Mouthful of Birds by Samanta Schweblin, translated by Megan McDowell / Riverhead Books / 2019 / 978-0399184628 / 240 pages

Review of Mouthful of Birds by Samanta Schweblin, translated by Megan McDowell“In the flat darkness of the countryside. There is only disappointment, a wedding dress, and a bathroom she shouldn’t have taken so long in.” The first story, “Headlights,” in Samanta Schweblin’s latest collection, the Man Booker Prize-longlisted Mouthful of Birds, begins with a woman in limbo, still a newlywed, left by her husband on the highway. Stuck in a sort of psychological limbo, while simultaneously dealing with her husband’s betrayal, she tries to make sense of the surreal.

Later, the narrator, Felicity, discovers she is far from the only woman to have been left at this particular rest stop. Schweblin highlights individual injustices while subtly linking Felicity’s situation to a larger social issue, underlining unanswerable questions such as why people hurt others. She cleverly omits any male voices in this story, leaving her reader to hang in the limbo along with the protagonist. Schweblin never satisfies her reader with an explanation — perhaps there is none — but rather hyper fixates on the suffering, and how in the world people are meant to cope with the hurt. This, as many other stories in the collection, exposes pain without focusing on blame.

Schweblin delicately crafts images that leave a lasting impression on her reader through a lens centered on a diverse array of neurodivergent persons. She breaks down the fragile dichotomy between the real and unreal with unnerving mysteries: trains that never let their passengers off, a test for if someone is cut out for murder, or a merman eyeing you from the pier.

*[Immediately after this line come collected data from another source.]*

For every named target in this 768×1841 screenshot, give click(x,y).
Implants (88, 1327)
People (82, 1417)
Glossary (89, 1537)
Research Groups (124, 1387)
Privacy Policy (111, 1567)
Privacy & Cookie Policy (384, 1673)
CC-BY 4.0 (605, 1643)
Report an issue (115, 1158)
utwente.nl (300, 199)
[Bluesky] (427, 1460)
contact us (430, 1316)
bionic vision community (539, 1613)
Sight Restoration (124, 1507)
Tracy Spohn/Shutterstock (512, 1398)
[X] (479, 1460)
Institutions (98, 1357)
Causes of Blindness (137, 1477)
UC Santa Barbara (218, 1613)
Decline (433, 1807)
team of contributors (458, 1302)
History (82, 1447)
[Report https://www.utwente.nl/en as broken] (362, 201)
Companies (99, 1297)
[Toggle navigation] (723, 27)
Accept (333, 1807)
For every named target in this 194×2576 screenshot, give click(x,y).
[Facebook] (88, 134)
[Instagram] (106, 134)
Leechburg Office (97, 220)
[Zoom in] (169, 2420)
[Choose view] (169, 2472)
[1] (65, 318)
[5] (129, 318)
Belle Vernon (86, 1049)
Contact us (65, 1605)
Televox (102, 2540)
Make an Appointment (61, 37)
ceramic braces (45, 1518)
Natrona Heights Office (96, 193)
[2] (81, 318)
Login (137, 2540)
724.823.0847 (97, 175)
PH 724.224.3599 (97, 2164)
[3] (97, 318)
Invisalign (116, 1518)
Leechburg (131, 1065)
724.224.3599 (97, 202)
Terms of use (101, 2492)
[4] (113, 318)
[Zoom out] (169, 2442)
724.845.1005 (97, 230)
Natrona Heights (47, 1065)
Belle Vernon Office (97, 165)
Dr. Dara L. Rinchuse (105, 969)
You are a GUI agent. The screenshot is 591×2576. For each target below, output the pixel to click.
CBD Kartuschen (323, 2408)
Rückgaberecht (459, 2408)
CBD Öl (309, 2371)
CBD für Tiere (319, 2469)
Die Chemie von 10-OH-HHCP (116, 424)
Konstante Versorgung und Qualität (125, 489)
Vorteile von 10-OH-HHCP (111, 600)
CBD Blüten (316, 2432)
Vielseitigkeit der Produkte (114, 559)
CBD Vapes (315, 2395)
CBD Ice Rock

The line between victims and perpetrators are hauntingly blurry, as with the narrator, Benavides, in “The Heavy Suitcase of Benavides,” who after twenty-nine years of marriage, stabs his wife and stuffs her body in a suitcase. His real issues only begin when he tries to confess his crime to his friend and doctor, who doesn’t believe him, saying “I tell you I do understand… mine has been dead since they day we got married. Every once in a while she speaks: she insists that I’m fat, that we have to do something about my mother, and then there’s the matter of the environment… but you mustn’t concern yourself with them.” Again, the reader here is made uncomfortable, dropped in a difficult, bizarre situation in which there are no right answers to the questions being asked. Even more shocking is how Benevides becomes increasingly relatable as he is alienated and misinterpreted by the people who think they understand him the best.

While several stories in this collection hinge on violence, the violence is neither glorified nor demonized. The emphasis remains on the people themselves rather than what they have done, toying with the limits of sympathy in unexpected ways.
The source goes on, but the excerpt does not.